Do have have any links handy to those test results?

gk1 · on Sept 5, 2023

This video goes through some of the testing methodology and techniques: https://youtu.be/7E-eiUN9d6U?si=zSoiGH2QAlQoxxcr

jillesvangurp · on Sept 5, 2023

I looked at this a few months ago. Elasticsearch has some limitations with respect to the vector length (1024, I think); which rules out using a lot of the popular off the shelf models. A key insight is that the performance of off the shelf models isn't great compared to a hand tuned query and bm25 (the Lucene ranking algorithm). I've seen multiple people make the point that the built in ranking is pretty hard to beat unless you specialize your models to your use case.

A key consideration for the vector size limitation is that storing and working with large amounts of huge vectors gets expensive quickly. Simply storing lots of huge embeddings can take up a lot of space.

And of course using knn with huge result sets is very expensive, especially if the vectors are large. Having the ability to filter down the result set with a regular query and then ranking the candidates with a vector query helps keep searches responsive and cost low.

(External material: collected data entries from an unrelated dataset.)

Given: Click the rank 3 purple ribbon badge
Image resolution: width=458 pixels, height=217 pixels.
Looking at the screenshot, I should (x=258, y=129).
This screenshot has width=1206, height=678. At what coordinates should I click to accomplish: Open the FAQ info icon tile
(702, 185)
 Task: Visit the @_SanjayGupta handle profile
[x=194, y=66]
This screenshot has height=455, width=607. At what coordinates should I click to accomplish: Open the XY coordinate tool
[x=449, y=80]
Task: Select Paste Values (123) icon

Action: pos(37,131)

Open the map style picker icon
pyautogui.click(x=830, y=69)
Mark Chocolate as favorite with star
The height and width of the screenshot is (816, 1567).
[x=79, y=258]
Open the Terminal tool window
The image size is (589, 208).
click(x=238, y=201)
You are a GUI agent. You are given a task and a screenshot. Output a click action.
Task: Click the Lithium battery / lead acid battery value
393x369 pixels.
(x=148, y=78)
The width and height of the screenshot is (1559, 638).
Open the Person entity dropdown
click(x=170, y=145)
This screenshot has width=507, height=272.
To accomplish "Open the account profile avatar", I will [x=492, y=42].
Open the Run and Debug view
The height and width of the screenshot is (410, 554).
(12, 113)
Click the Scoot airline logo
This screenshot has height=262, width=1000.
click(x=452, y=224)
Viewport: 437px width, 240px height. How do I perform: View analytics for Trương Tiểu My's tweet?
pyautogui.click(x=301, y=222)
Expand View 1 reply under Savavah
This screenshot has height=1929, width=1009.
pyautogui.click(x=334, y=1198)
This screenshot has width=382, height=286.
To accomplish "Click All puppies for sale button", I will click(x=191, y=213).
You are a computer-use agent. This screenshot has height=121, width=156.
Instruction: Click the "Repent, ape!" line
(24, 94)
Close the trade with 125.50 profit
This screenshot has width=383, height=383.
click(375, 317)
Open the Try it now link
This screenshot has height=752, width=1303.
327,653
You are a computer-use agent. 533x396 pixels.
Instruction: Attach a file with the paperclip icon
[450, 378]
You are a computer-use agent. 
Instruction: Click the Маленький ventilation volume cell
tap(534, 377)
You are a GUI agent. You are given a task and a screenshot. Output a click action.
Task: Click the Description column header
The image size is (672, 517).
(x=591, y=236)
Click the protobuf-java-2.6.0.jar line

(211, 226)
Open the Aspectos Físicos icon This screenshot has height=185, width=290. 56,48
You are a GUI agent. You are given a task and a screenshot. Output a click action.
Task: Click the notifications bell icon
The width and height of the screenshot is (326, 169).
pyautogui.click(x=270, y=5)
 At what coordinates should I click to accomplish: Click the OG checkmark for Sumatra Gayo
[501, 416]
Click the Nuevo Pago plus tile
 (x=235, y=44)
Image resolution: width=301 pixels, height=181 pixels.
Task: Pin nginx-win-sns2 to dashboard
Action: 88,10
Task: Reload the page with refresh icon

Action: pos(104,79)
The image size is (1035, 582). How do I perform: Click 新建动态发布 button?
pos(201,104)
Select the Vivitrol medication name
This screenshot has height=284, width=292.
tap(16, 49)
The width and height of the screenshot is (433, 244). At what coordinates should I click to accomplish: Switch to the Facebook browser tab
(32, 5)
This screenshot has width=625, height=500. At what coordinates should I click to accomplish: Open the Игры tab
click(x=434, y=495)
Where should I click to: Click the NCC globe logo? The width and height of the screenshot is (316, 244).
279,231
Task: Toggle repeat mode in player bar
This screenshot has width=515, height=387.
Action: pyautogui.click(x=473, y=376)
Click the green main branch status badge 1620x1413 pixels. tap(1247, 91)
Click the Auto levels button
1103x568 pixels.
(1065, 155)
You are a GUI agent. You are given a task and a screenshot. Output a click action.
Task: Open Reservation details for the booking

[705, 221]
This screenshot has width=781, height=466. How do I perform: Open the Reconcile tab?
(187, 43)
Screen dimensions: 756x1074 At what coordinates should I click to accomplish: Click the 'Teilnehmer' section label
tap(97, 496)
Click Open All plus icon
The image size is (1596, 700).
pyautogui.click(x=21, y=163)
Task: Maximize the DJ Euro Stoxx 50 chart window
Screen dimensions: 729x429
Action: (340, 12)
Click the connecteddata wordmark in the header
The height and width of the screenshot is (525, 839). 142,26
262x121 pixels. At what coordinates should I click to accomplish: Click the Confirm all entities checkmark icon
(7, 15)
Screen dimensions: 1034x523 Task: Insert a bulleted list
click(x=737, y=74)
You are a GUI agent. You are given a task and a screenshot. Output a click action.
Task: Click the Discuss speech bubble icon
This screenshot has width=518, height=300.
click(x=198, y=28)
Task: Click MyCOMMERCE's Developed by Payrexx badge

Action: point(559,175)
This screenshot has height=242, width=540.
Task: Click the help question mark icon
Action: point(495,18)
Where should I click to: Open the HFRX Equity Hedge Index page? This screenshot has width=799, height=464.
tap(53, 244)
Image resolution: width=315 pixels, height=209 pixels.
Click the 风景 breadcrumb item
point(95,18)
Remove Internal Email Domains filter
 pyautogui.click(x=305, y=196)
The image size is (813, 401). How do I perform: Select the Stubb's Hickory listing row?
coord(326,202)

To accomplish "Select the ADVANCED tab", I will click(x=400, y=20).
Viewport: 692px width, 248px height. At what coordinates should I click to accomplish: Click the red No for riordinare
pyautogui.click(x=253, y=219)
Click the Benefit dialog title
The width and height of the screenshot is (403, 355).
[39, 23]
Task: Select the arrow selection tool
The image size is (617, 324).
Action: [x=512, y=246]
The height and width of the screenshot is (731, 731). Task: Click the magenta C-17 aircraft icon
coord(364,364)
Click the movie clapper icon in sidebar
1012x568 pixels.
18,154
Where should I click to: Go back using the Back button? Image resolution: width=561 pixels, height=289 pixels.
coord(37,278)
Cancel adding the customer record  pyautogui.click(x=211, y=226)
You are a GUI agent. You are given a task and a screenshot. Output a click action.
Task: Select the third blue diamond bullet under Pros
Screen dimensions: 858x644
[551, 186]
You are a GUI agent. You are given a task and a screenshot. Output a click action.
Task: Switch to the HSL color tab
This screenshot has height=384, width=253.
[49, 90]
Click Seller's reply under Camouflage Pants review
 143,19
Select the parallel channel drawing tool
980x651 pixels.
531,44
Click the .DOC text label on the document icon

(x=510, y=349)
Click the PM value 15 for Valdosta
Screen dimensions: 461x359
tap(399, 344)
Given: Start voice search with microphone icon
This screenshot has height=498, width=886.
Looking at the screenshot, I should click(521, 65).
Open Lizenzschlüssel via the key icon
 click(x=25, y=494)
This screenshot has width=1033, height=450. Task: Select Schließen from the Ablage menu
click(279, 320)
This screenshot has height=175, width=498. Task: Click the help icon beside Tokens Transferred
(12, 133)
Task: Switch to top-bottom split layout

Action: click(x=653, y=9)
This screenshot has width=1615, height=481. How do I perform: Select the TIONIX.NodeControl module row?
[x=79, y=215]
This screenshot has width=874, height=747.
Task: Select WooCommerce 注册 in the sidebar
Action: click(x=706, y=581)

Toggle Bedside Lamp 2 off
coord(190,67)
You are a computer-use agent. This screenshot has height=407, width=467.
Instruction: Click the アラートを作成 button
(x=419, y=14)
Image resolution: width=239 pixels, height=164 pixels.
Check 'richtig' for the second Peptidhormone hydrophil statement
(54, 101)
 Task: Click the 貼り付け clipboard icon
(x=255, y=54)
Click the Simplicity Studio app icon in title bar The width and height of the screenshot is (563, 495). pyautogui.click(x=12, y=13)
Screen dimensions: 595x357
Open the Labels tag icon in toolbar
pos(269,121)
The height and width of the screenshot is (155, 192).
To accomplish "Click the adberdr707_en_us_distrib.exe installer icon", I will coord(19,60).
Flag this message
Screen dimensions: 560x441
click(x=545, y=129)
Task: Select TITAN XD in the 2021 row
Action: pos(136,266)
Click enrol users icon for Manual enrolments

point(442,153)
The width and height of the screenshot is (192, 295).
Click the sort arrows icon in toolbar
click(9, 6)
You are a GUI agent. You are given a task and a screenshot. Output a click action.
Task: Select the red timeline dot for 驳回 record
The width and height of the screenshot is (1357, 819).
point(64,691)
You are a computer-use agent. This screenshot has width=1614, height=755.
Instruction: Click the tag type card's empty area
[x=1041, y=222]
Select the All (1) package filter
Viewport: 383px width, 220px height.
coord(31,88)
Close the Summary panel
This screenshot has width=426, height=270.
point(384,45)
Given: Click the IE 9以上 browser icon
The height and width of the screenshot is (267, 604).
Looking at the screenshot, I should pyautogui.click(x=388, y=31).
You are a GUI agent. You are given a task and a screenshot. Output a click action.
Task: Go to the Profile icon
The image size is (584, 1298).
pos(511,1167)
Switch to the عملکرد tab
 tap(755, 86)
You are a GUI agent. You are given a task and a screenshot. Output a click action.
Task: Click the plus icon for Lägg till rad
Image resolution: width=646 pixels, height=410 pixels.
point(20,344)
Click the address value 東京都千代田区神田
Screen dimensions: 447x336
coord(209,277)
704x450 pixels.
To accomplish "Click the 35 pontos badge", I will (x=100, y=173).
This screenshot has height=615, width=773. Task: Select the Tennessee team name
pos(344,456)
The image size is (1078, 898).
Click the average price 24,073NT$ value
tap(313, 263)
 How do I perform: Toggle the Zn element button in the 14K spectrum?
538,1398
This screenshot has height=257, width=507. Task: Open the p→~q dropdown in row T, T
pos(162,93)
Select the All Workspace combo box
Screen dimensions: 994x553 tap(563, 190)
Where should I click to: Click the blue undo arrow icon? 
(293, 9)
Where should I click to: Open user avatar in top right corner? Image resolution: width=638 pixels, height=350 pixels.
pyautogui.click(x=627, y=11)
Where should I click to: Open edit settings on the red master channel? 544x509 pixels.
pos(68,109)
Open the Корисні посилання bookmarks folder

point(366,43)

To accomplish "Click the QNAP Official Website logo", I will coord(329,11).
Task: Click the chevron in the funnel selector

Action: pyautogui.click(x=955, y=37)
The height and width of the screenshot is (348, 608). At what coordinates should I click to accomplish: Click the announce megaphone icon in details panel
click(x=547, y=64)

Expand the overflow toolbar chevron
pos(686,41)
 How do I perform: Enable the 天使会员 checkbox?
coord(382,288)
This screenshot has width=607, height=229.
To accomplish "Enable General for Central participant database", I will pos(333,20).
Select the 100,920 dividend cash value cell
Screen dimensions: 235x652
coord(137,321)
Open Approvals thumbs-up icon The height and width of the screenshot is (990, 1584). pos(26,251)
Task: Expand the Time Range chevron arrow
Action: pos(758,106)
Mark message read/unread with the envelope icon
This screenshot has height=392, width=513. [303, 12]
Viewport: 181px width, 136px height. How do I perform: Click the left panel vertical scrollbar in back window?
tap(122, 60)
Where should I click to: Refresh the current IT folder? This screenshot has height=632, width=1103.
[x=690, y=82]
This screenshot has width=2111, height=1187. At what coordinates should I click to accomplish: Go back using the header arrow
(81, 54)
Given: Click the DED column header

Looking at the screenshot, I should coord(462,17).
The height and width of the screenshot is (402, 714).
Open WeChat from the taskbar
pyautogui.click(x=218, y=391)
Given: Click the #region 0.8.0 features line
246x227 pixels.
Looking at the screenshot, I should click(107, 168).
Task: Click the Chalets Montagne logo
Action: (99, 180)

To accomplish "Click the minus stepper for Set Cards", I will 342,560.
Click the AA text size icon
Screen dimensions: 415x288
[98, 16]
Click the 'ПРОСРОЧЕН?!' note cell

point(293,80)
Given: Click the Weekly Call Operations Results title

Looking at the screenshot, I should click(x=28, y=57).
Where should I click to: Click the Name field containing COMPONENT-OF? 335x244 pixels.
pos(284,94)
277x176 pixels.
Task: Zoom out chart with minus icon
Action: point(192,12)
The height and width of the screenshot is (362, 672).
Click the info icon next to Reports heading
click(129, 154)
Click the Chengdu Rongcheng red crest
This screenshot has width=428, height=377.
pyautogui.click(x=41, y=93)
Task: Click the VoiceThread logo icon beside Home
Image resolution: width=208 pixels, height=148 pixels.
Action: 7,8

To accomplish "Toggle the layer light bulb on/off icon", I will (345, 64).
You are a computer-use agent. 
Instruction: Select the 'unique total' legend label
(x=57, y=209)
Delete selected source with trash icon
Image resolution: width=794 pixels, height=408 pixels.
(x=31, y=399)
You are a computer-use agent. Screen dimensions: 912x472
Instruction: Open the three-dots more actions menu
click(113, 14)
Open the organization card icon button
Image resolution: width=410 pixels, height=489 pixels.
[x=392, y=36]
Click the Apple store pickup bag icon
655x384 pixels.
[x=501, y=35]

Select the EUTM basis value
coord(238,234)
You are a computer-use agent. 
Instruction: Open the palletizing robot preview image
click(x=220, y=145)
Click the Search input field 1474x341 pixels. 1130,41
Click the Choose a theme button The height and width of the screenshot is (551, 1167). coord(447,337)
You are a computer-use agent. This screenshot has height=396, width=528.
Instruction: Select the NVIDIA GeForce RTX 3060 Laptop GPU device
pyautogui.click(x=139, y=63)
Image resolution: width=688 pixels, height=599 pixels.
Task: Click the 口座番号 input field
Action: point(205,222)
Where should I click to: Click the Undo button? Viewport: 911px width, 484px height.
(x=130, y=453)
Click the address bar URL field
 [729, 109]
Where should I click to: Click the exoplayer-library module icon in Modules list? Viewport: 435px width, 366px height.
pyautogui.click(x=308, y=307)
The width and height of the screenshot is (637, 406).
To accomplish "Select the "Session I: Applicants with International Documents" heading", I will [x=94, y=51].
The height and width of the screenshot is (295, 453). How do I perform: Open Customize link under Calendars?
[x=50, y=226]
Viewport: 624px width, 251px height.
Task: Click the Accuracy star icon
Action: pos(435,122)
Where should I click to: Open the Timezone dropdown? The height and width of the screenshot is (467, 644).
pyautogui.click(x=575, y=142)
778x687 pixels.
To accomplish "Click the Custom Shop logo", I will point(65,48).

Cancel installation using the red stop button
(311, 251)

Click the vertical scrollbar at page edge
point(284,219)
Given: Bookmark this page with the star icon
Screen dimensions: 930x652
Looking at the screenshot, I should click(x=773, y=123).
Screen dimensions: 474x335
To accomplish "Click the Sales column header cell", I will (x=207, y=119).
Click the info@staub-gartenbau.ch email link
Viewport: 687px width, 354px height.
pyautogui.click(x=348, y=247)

If you are interested in this, you might want to look at Opensearch as well. They implemented vector search independently from Elasticsearch. Their implementation supports a few additional vector storage options and querying options via native libraries. I haven't used any of that extensively but it looks interesting.

softwaredoug · on Sept 5, 2023

I believe the 1024 limit has been upped in recent versions of Elasticsearch

https://github.com/elastic/elasticsearch/issues/92458

9dev · on Sept 5, 2023

Ah, that’s neat, thank you for the input! We’re actually using a homegrown (word2vec descendant) model to build document vectors - it works well on its own, but implementing a search engine on top efficiently has proven to be futile.

bigbillheck · on Sept 5, 2023

It's been a minute since I've looked at embeddings in this context but isn't Johnson-Lindenstrauss going to be applicable here so that you can get away with 1024-long (or shorter) vectors?

softwaredoug · on Sept 5, 2023

Jimmy Lin, a researcher a U Waterloo, recently published "Lucene is All You Need" https://arxiv.org/abs/2308.14963

I know, FWIW, Elasticsearch has been investing a lot in this space lately. It's not perfect, but its bound to get better.

peterstjohn · on Sept 5, 2023

That paper does a terrible job of making Lucene look useful, though. 10qps from a server with 1TB of RAM is not great (and I know Lucene HNSW can perform better than that in the real world, so I am somewhat mystified that this paper is being pushed by the community).